Backwards Compatibility of Python versions

Paul Rubin phr-n2002a at nightsong.com
Mon Feb 4 12:13:14 EST 2002


Justin Sheehy <justin at iago.org> writes:
> You don't seem to understand what "backward-compatible" means.  What
> you are talking about is more related to forward compatibility, and is
> generally far less important than backward compatibility.
>
> Backward compatibility is broken when code that does work in an older
> version does not work in a newer version.

The claim was that "from __future__ import division" and using //
stops your old code from breaking when 3.0 comes out, which fits your
definition of backward compatibility.  I pointed out that it only
works for 2.2 and later.  It doesn't provide backwards compatibility
to the versions of Python that most people actually use today.

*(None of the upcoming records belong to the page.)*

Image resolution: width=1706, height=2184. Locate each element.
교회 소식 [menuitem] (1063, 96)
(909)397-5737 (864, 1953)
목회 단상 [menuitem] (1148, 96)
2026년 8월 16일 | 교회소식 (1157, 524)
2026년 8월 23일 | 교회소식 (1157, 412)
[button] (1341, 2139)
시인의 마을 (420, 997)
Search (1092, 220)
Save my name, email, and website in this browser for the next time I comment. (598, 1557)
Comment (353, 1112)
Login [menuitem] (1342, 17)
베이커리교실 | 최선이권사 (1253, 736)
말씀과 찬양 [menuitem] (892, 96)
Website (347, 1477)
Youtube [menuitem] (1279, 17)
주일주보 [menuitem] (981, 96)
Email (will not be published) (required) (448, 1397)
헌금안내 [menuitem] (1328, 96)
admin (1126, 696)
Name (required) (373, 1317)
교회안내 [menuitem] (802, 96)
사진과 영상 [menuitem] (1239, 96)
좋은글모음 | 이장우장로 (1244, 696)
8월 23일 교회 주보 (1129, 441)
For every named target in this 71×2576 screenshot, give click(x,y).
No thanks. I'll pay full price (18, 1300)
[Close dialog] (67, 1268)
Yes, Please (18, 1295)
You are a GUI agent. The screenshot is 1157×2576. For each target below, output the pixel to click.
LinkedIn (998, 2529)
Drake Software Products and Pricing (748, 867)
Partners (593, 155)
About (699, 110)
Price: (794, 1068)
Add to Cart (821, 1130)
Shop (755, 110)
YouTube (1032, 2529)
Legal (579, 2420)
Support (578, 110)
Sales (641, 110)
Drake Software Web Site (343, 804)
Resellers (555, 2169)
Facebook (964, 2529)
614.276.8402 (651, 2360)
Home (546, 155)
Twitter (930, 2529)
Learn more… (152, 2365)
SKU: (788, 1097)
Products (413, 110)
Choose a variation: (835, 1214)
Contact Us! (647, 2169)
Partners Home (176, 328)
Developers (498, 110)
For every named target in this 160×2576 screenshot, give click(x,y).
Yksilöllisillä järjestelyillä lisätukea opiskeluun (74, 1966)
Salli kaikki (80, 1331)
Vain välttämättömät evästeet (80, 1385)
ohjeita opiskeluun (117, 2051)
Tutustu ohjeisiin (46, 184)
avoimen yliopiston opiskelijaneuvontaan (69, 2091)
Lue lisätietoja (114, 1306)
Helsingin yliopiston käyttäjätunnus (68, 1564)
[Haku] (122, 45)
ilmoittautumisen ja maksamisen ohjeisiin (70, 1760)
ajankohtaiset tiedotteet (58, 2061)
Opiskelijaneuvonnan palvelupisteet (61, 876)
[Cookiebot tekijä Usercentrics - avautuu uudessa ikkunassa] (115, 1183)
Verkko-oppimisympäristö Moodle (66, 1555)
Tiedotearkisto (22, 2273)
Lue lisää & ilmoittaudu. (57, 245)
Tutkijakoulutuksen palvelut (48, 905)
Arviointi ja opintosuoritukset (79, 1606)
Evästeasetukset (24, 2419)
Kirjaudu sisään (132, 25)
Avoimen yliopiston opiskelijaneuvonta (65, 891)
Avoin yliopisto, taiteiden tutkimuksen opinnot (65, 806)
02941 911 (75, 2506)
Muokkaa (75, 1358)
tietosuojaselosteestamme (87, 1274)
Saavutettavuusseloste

> What concrete example do you have of your own working code that was
> correct and working, but broke in 2.2?

I haven't used 2.2 yet.  I do hit some snags trying to run 1.5 scripts
under 2.1.  They're not my scripts, but that makes it even worse.
If it's my own code, I can usually fix those kinds of problems very
easily.  If it's someone else's code, I have to study it and figure
out what it's doing before I can fix it, and still not be sure my fix
is correct.

> (Note that the "correct" bit there rules out socket-argument problems,
> since the code that broke in those cases was not really conforming to
> the admittedly misleading docs.)

Another culprit is the rand module disappeared.  It looks like I can
compatibly replace it with "random", but I'm not sure if there's some
subtle difference that breaks something behind the scenes.

> 2.2 is the only current series, exactly because the Python dev team
> says so.  Older versions may receive bugfix releases, but that does
> not make them current.

Excuse me, the Python team can decide things about the Python
language, but it doesn't get to decide about the English language.
"Current" means what users think it means, not what the Python team
thinks it means.  If Ford is still selling new Mustangs and releases
improved models of it every so often, then the Mustang is a current
model according to anyone who uses the word in the normal way.

> > More importantly, in the real world, a lot of people are still using
> > 2.1 and 1.5, and few are using 2.2.  So coding anything in a way that
> > requires 2.2 inconveniences a lot of users. 
> 
> So, if you don't want to inconvenience those users, don't make your
> code require 2.2.  This seems fairly obvious and easy.

But that means I can't say "from __future__ import division", since
only 2.2 and later support that.  And if I don't say that, then my
scripts will break in 3.0.  How many times do I have to explain this?

> > That might be worth it for serious features like metaclasses or
> > generators, but is silly to do over this division nonsense
> 
> What division nonsense?
> 
> Show me the division-using code that works pre-2.2 but breaks in 2.2.

The breakage will happen in 3.0, not 2.2.